Tim Yakob Kareth Bantah dan Luruskan Statement Menang Kosong dari Kuasa Hukum Pemkot Sorong

Kapabar – Tim Kuasa Hukum Yakob Kareth, Muhammad Husni Seter, Yoseph Titirlolobi, dan Udin Faudin Wainsaf membantah sekaligus meluruskan statement kuasa hukum Pemerintah Kota (Pemkot) Sorong, Max Mahare mengenai klien mereka yang dikatakan menang kosong.
Muhammad Husni Seter mengatakan bahwa pihaknya sebagai kuasa hukum dari Yakob Kareth dan praktisi hukum, merasa perlu meluruskan statement menang kosong dari Max Mahere yang menurutnya tidak ada dalam istilah hukum.
Menurut Husni, kuasa hukum dari Pemerintah Kota Sorong tidak memahami amar putusan poin IV dalam putusan, dimana Pengadilan Tata Usaha Negara telah menegaskan mewajibkan tergugat untuk merehabilitasi hak penggugat dalam hal kemampuan, kedudukan, harkat, dan martabatnya.

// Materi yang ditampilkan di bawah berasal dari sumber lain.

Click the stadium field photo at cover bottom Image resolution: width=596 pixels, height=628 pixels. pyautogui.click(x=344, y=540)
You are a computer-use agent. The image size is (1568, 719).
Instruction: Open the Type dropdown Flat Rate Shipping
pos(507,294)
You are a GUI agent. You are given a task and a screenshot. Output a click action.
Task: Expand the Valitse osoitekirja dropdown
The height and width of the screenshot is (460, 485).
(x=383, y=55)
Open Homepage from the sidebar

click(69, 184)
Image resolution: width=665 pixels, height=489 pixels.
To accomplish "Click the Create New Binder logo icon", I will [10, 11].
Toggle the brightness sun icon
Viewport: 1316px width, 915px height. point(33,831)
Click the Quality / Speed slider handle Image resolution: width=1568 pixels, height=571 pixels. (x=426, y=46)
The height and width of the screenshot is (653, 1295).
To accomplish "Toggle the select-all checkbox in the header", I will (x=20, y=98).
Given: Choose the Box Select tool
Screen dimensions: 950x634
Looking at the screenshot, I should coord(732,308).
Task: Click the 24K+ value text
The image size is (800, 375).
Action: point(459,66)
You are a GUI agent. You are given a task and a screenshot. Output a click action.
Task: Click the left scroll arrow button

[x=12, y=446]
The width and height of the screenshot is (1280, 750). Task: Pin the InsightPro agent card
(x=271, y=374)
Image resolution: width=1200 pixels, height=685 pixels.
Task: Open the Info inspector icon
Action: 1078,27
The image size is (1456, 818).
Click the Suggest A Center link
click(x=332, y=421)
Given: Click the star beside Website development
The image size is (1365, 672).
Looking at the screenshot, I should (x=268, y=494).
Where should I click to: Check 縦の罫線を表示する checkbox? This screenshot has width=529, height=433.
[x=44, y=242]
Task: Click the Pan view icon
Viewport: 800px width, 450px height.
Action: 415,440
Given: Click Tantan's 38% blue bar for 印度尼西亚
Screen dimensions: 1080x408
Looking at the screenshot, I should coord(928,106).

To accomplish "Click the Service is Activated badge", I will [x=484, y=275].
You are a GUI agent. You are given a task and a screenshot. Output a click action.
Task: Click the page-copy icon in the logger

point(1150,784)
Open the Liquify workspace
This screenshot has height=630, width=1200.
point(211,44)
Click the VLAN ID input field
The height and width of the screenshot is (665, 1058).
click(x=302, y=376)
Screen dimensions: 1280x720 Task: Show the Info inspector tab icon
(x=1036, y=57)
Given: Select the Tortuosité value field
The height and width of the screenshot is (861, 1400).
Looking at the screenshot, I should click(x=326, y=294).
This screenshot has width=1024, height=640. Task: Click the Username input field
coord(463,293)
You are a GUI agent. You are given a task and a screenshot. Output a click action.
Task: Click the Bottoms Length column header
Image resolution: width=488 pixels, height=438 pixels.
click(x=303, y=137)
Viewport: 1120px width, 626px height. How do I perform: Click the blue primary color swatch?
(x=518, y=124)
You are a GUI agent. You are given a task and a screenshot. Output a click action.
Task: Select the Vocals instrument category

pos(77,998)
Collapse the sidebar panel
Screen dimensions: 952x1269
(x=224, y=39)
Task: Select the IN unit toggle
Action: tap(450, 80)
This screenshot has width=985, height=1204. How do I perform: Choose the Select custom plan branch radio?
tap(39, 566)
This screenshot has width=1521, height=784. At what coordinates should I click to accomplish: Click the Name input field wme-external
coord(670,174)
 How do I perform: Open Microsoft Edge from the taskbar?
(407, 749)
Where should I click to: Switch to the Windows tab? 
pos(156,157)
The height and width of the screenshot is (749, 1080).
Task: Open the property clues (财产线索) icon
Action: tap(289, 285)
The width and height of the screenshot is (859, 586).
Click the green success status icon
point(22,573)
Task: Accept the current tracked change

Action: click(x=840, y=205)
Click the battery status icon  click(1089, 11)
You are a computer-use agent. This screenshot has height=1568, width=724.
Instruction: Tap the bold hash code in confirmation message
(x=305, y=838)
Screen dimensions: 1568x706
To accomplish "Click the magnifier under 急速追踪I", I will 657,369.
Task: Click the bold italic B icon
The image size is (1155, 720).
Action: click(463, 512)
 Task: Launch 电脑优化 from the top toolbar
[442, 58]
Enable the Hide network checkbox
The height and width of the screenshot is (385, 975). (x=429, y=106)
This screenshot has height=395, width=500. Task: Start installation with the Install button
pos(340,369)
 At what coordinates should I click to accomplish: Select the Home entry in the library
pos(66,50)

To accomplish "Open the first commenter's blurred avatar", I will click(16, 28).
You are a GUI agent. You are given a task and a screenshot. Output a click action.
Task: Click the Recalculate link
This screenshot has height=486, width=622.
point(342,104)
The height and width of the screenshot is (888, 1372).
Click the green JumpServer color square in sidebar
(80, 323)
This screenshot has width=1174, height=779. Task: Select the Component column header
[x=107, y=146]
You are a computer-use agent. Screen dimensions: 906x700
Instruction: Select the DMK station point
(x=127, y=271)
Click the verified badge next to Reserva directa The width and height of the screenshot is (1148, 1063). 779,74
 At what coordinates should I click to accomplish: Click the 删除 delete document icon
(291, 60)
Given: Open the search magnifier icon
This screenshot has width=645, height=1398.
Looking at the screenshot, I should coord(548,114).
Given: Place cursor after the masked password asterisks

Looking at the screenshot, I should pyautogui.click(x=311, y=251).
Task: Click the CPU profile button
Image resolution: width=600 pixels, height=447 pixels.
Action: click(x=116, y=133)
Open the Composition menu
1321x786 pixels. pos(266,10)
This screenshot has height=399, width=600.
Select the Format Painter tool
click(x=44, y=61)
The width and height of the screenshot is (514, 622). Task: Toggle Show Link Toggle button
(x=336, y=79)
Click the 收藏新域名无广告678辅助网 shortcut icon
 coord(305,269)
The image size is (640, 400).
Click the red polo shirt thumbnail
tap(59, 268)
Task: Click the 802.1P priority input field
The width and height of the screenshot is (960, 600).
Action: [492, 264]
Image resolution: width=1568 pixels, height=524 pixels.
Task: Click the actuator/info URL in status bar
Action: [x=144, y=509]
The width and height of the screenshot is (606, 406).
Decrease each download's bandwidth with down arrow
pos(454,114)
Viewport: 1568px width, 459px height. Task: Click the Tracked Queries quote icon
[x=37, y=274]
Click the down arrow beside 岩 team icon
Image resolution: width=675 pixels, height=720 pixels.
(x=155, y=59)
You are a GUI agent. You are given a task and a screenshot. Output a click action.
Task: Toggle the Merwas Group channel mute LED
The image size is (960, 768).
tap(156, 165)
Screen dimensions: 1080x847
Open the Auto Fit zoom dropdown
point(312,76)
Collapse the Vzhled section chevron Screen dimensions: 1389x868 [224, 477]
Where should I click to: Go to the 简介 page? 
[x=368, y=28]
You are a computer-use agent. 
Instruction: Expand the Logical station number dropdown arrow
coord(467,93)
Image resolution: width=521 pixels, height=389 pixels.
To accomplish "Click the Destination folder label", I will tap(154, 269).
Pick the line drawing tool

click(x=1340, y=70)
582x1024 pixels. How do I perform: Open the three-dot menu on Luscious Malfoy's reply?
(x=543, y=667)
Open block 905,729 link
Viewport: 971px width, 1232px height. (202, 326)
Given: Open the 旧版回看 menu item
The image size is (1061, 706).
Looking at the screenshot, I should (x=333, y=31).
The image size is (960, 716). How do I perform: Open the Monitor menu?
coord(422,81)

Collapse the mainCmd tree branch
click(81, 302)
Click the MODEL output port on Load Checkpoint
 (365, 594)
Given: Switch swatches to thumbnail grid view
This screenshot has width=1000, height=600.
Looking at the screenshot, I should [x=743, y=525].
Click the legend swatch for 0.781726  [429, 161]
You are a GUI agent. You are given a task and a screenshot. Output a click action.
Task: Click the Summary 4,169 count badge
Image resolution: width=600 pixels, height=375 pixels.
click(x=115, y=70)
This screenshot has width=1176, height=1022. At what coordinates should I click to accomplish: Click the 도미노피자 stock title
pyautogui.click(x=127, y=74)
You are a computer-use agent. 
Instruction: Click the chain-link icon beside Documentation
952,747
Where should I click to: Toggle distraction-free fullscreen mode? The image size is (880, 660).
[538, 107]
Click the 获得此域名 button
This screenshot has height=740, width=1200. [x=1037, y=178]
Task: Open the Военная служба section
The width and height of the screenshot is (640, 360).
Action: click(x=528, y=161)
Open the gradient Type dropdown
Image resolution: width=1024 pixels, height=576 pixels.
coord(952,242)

“Jadi ada perintah disini bahwa tergugat harus melakukan rehabilitasi ini. Rehabilitasi itu sendiri harus punya pembuktian tentang pemulihan keadaan seperti sediakala, termasuk jabatan kliennya melalui surat keputusan sebagai Sekda Pemerintah Kota Sorong,” tegas Husni.
Husni kemudian mempertanyakan hal-hal yang kurangi dipahami kuasa hukum Pemerintah Kota Sorong dalam amar putusan tersebut. “Orang awam baca amar putusan ini pun saya yakin akan langsung paham. Perlu saya jelaskan juga bahwa perintah amar putusan bersifat eksekutorial, jadi kalau mereka bilang putusan ini non executable, jelas itu tidak punya dasar,” ujar Husni.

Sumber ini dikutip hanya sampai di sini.